ECB raises rates again, outlines balance sheet run off

The European Central Bank (ECB) headquarters is pictured in Frankfurt
The European Central Bank (ECB) headquarters is pictured in Frankfurt January 21, 2015. REUTERS/Kai Pfaffenbach/File Photo

FRANKFURT, Dec 15 (Reuters) - The European Central Bank raised interest rates by half a percentage point on Thursday, its fourth successive hike, and outlined plans to shrink its bloated balance sheet from March, hoping that higher borrowing costs will finally arrest runaway inflation.

The central bank for the 19-country euro zone raised its deposit rate to 2%, as expected, and kept further hikes firmly on the table, as fresh economic projections indicated it would still take years to get price growth back to 2%.

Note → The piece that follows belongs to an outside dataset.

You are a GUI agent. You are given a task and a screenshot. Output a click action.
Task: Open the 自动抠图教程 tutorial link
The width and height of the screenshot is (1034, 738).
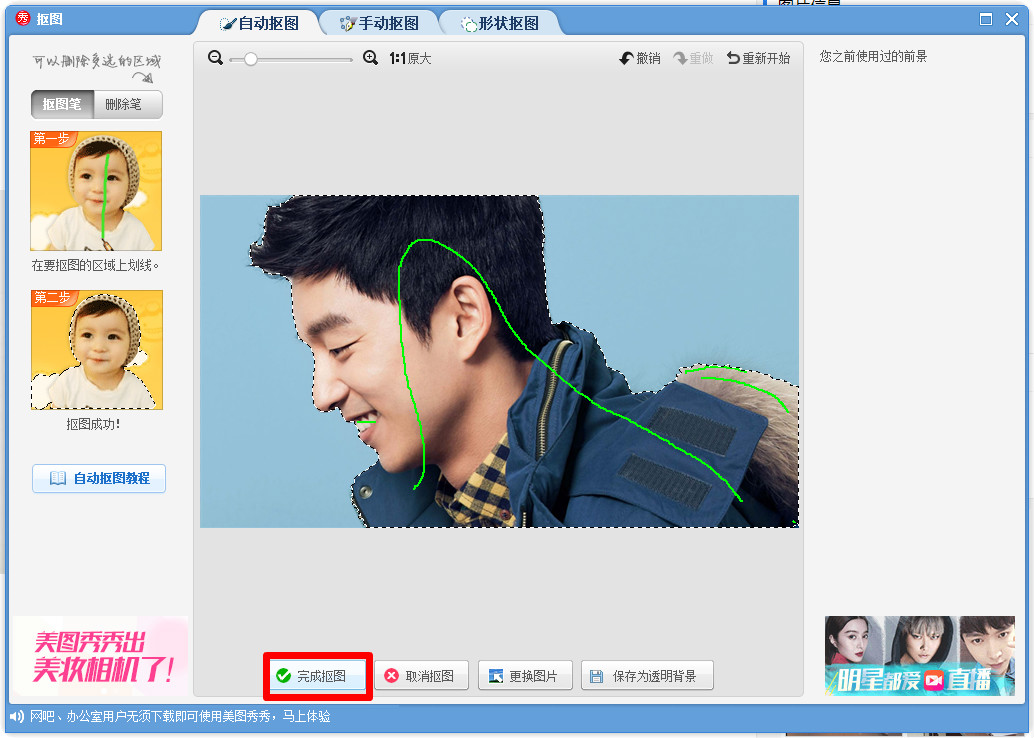[x=99, y=479]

The ECB has raised interest rates by a combined 2.5% percentage points since July, its fastest pace of monetary tightening on record, to counter inflation driven above 10% this autumn by soaring food, energy and now services prices.

"Based on the substantial upward revision to the inflation outlook, expects to raise them further," the ECB said in a statement.

Thursday's 50 basis point move marks a slowdown after back-to-back 75-basis-point hikes and mirrors the U.S. Federal Reserve's own change of pace just a day earlier. read more

The ECB's next step in policy tightening will be a reduction in its 5 trillion euro stock of bonds, bought when it was trying to stimulate economic activity, which will make it more expensive for firms and governments to borrow.

"From the beginning of March 2023 onwards, the asset purchase programme (APP) portfolio will decline at a measured and predictable pace," the ECB added. "The decline will amount to 15 billion euros per month on average until the end of the second quarter of 2023."

This process, known as quantitative tightening, will raise longer-term borrowing costs whereas more traditional rate hikes mostly lift short-term funding costs.

The ECB has already reduced its balance sheet by taking back 800 billion euros of ultra-cheap funding from banks, but at 8 trillion euros, its total assets remain exceptionally large by historic standards.

Attention now turns to ECB President Christine Lagarde's 1345 GMT news conference, where she is expected to provide further detail on the economic and policy outlook.